> ACTIVITY: Lines with the word "axis": copy all of them from the entries below.

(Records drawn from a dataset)

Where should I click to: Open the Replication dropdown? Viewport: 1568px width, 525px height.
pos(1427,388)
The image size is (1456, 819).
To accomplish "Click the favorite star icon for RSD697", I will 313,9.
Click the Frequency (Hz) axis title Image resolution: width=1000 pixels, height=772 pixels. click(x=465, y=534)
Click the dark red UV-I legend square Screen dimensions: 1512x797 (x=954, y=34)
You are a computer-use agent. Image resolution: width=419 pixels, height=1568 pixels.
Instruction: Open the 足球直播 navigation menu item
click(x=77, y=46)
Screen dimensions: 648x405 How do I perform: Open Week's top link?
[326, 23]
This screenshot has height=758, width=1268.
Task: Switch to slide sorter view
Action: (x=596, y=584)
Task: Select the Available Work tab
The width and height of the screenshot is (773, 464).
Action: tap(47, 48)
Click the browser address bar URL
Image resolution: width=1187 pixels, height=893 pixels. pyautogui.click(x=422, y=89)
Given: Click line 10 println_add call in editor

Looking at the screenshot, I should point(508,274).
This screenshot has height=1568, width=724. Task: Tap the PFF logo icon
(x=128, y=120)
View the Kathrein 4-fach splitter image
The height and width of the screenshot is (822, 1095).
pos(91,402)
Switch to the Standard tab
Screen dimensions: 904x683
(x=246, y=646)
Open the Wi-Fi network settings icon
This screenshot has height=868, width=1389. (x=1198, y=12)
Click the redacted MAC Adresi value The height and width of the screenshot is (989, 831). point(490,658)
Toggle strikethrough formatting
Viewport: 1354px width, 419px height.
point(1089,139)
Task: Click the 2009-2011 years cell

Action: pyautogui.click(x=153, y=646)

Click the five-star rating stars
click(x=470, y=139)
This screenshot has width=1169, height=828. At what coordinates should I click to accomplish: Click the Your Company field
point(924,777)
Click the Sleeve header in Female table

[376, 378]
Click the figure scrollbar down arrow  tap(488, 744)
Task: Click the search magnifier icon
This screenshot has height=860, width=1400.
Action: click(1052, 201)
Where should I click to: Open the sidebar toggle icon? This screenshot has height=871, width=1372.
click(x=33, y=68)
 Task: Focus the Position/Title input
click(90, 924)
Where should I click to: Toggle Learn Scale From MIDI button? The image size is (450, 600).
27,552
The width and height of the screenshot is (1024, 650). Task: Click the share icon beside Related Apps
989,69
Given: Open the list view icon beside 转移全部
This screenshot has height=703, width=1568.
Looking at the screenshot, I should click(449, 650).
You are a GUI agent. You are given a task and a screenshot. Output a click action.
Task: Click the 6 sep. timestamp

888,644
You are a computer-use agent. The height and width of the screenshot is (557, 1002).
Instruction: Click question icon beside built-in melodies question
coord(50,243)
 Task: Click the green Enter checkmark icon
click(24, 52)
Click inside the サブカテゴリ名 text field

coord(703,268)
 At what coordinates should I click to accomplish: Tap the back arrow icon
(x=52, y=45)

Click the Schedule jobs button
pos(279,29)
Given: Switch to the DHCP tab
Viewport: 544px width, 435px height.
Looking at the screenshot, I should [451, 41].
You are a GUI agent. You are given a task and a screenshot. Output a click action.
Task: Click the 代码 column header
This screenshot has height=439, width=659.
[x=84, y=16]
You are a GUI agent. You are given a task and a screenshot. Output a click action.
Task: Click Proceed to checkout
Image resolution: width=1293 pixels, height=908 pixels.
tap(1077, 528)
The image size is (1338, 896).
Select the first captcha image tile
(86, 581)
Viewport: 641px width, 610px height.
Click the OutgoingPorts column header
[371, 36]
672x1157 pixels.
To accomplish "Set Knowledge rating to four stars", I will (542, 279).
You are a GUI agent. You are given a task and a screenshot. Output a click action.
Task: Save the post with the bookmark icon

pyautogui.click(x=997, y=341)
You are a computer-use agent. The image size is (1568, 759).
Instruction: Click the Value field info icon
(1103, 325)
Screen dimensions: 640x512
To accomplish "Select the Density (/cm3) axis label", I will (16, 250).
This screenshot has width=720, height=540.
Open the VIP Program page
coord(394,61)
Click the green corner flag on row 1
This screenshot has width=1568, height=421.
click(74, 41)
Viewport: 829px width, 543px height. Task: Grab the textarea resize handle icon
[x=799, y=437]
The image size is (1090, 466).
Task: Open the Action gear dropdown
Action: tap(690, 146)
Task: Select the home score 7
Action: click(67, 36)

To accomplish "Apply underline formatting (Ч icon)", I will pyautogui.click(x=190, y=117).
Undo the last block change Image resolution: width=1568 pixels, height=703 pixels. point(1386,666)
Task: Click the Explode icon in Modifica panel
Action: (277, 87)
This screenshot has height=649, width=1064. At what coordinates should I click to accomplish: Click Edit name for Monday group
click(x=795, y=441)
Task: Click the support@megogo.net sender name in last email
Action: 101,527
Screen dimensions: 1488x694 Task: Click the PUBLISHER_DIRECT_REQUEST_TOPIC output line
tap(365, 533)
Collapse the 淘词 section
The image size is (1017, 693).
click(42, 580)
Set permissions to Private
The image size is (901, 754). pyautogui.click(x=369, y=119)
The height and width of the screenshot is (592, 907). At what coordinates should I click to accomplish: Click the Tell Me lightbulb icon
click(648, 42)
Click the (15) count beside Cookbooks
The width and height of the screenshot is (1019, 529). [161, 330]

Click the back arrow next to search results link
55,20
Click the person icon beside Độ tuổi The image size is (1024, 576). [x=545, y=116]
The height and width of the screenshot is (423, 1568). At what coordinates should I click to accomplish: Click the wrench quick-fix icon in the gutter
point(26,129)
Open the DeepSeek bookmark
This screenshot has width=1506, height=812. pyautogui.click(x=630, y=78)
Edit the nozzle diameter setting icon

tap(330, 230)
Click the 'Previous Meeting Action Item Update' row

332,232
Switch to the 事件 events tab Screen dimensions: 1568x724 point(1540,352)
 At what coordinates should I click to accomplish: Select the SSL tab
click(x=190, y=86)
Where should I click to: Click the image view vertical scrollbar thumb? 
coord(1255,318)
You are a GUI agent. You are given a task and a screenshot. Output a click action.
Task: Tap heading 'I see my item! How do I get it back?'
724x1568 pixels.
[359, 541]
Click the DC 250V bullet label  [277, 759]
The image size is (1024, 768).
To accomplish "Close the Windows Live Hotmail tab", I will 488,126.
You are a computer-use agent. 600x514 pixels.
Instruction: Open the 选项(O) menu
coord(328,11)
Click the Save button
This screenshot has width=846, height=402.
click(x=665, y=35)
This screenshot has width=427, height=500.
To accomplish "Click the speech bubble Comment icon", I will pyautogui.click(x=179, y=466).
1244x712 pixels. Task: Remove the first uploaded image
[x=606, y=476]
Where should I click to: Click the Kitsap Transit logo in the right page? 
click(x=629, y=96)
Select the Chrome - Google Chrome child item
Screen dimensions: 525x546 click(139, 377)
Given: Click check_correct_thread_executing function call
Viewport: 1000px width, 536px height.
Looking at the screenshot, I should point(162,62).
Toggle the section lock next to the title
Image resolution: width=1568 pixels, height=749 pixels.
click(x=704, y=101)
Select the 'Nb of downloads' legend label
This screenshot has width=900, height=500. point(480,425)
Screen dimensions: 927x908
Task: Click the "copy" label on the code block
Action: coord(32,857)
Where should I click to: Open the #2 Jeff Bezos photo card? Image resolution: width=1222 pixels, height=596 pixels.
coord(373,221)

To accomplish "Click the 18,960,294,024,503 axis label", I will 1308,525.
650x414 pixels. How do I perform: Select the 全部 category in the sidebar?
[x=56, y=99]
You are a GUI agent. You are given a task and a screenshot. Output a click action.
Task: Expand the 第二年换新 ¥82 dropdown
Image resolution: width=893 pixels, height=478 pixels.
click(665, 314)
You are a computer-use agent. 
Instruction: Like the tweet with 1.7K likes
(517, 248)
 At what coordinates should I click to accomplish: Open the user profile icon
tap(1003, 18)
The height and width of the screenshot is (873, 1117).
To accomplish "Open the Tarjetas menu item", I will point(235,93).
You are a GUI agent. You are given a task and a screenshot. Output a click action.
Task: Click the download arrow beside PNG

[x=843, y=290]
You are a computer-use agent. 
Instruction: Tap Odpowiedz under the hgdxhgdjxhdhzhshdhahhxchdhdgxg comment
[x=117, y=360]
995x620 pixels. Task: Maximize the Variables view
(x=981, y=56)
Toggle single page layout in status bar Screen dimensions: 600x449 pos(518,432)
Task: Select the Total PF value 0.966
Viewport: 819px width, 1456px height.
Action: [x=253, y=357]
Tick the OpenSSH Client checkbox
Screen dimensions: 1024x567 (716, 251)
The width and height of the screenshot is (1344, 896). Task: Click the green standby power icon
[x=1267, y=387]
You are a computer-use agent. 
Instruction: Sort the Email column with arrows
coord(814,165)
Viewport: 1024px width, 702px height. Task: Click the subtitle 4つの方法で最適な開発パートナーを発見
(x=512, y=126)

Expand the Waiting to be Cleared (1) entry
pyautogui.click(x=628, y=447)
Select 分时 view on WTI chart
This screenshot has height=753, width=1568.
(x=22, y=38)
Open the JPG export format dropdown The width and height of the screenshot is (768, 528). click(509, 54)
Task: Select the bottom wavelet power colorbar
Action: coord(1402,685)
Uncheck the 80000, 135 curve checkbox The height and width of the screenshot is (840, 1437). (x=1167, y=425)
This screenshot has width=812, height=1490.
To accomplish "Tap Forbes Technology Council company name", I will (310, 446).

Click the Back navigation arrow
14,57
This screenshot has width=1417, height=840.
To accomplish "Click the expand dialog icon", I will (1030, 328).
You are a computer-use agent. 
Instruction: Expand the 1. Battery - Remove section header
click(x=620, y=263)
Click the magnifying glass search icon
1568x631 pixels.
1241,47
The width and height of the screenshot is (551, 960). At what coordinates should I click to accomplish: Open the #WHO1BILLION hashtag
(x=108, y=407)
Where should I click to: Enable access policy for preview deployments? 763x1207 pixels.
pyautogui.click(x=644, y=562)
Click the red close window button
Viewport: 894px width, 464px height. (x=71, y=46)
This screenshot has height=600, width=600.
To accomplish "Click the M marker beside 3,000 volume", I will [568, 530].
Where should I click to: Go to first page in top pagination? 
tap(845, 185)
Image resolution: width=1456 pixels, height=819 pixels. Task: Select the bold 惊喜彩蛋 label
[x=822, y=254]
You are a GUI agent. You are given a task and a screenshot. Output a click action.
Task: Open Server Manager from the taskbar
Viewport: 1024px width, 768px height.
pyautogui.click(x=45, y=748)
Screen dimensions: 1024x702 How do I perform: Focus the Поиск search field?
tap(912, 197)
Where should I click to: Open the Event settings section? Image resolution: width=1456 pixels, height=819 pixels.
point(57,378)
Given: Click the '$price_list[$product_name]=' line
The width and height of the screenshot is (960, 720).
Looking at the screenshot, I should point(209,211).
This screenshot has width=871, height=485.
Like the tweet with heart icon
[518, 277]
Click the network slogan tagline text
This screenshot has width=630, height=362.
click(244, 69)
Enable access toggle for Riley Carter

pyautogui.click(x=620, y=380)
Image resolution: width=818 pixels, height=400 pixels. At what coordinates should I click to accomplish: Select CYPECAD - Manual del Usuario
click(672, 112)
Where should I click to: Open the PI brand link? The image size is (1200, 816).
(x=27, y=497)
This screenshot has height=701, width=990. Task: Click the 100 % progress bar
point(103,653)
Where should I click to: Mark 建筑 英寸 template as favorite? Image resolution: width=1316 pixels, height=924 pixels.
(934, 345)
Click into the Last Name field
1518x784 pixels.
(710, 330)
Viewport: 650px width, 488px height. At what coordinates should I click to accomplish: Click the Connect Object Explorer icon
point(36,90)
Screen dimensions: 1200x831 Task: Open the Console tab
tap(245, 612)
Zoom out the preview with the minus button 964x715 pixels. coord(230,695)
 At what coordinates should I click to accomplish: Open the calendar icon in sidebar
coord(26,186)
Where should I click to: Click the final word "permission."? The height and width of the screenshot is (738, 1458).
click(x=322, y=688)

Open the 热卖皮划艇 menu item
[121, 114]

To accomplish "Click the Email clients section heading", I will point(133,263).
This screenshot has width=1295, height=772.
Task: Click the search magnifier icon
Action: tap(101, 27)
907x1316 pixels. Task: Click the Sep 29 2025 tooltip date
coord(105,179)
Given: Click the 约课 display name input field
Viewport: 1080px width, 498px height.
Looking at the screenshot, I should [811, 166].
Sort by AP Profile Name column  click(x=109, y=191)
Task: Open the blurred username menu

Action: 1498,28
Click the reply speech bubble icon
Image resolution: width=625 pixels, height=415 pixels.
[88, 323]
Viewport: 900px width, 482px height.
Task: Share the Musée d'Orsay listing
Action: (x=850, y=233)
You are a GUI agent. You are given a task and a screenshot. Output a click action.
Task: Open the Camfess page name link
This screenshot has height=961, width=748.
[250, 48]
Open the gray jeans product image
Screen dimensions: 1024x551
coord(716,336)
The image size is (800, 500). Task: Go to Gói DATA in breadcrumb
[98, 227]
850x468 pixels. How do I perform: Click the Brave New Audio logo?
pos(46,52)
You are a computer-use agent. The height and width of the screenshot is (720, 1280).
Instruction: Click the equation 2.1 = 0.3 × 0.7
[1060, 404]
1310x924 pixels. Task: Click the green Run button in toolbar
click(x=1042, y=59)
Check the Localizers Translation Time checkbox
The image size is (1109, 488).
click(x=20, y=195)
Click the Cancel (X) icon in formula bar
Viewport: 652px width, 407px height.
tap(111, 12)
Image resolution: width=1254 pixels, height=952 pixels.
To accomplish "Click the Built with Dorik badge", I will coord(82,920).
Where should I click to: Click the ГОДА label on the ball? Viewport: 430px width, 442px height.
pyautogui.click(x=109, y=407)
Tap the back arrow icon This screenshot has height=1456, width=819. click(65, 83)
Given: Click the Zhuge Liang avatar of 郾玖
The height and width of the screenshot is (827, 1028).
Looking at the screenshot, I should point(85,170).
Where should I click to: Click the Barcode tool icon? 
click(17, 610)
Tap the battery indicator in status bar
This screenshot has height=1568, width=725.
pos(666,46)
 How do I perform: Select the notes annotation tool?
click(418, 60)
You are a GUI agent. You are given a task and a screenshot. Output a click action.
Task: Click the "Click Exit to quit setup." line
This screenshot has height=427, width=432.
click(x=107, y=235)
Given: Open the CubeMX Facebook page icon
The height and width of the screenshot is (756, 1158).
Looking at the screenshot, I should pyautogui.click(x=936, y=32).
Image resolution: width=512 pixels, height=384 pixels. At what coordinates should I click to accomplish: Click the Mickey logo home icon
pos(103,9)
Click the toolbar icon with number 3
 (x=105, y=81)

> TASK RESPONSE:
Click the Frequency (Hz) axis title Image resolution: width=1000 pixels, height=772 pixels. click(x=465, y=534)
To accomplish "Select the Density (/cm3) axis label", I will (16, 250).
To accomplish "Click the 18,960,294,024,503 axis label", I will 1308,525.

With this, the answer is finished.